**Direction 1:** In the matrices and determinants exercise page, what order of the square matrix A does Question 1 give as its answer?
**Direction 2:** Carry the matrices and determinants exercise page on past its final line.
Start of Extract provided
Exercise 1.8 - Chapter 1 Applications of Matrices and Determinants 12th Maths Guide Samacheer Kalvi Solutions - SaraNextGen [2024-2025]

Updated By SaraNextGen

On April 24, 2024, 11:35 AM

Ex $1.8$
Choose the correct or the most suitable answer from the given four alternatives.
Question 1.
If $|\operatorname{adj}(\operatorname{adj} \mathrm{A})|=|\mathrm{A}|^9$, then the order of the square matrix $\mathrm{A}$ is
(a) 3
(b) 4
(c) 2
(d) 5
Answer:
(b) 4
Hint. We know $|\operatorname{adj}(\operatorname{adj} \mathrm{A})|=|\mathrm{A}|^{(n-1)^2}=(\mathrm{A})^9$ given
$
\begin{aligned}
\Rightarrow & (n-1)^2 & =9 \\
\Rightarrow & n & =4
\end{aligned} \quad \Rightarrow n-1=3
$
So the order of $\mathrm{A}$ is 4 .
Question 2.
End of Extract provided
Start of Data provided
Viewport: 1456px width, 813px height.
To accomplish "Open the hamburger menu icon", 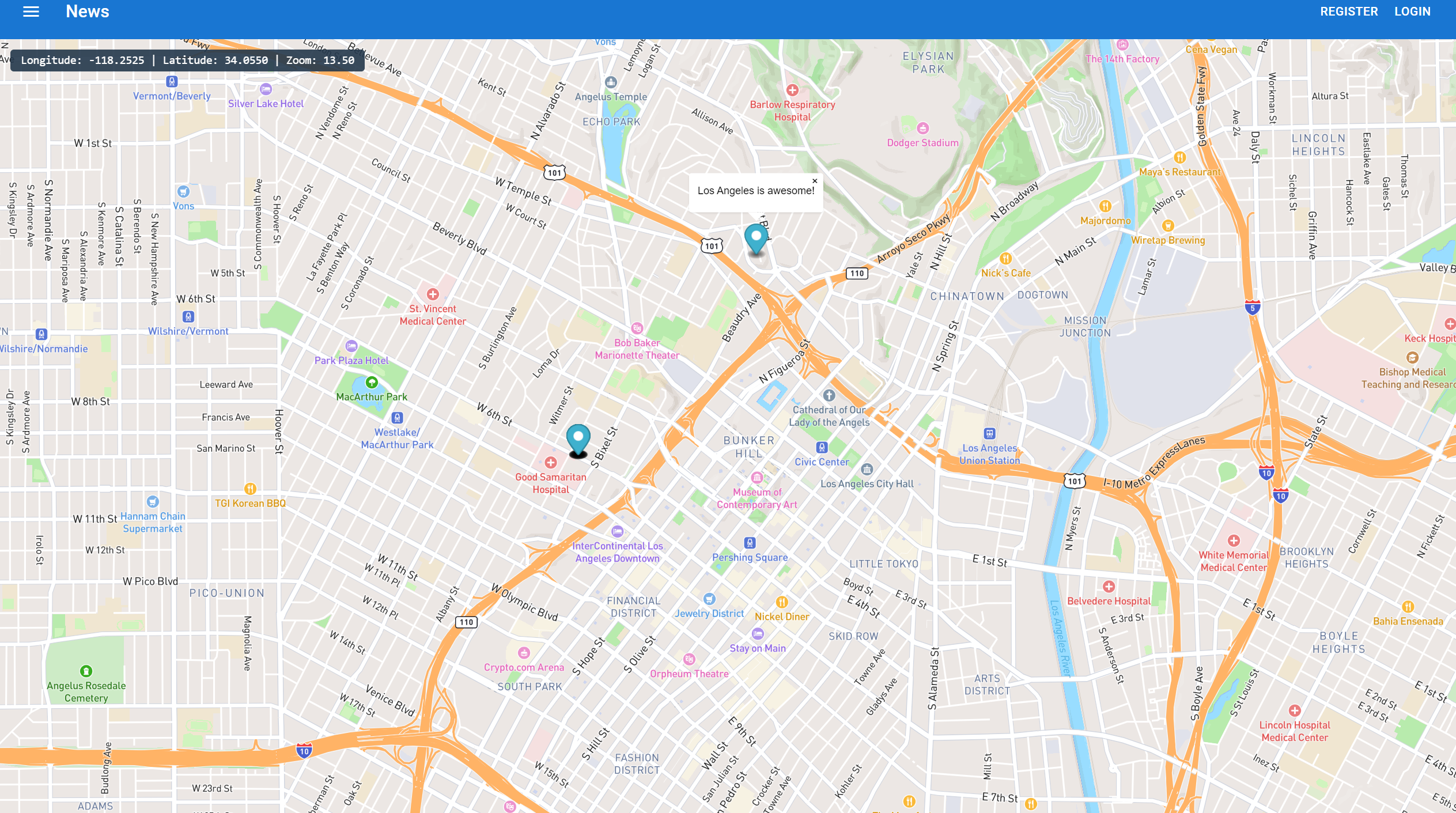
End of Data provided
**Reply 1:** The order of A is 4, choice (b).

**Reply 2:**
If $\mathrm{A}$ is a $3 \times 3$ non-singular matrix such that $\mathrm{AA}^{\mathrm{T}}=\mathrm{A}^{\mathrm{T}} \mathrm{A}$ and $\mathrm{B}=\mathrm{A}^{-1} \mathrm{~A}^{\mathrm{T}}$, then $\mathrm{BB}^{\mathrm{T}}=$
(a) $\mathrm{A}$
(b) $\mathrm{B}$
(c) $\mathrm{I}_3$
(d) $\mathrm{B}^{\mathrm{T}}$
Answer:
(c) $\mathrm{I}_3$
Hint. Given
$
\begin{aligned}
B & =A^{-1} A^T \\
B^T & =\left(A^{-1} A^T\right)^T=\left(A^T\right)^T\left(A^{-1}\right)^T=A\left(A^T\right)^{-1} \\
B B^T & =\left(A^{-1} A^T\right)\left(A A^T\right)^{-1}=A^{-1}(A)\left(A^T\right)\left(A^T\right)^{-1} \quad\left(\therefore A A^T=A^T A\right) \\
& =\left(A^{-1} A\right)\left[\left(A^T\right)\left(A^T\right)^{-1}\right] \\
& =I I=I
\end{aligned}
$
Question 3.
If $A=\left[\begin{array}{ll}3 & 5 \\ 1 & 2\end{array}\right], B=\operatorname{adj} A$ and $C=3 A$, then $\frac{|\operatorname{adj} B|}{|C|}=$.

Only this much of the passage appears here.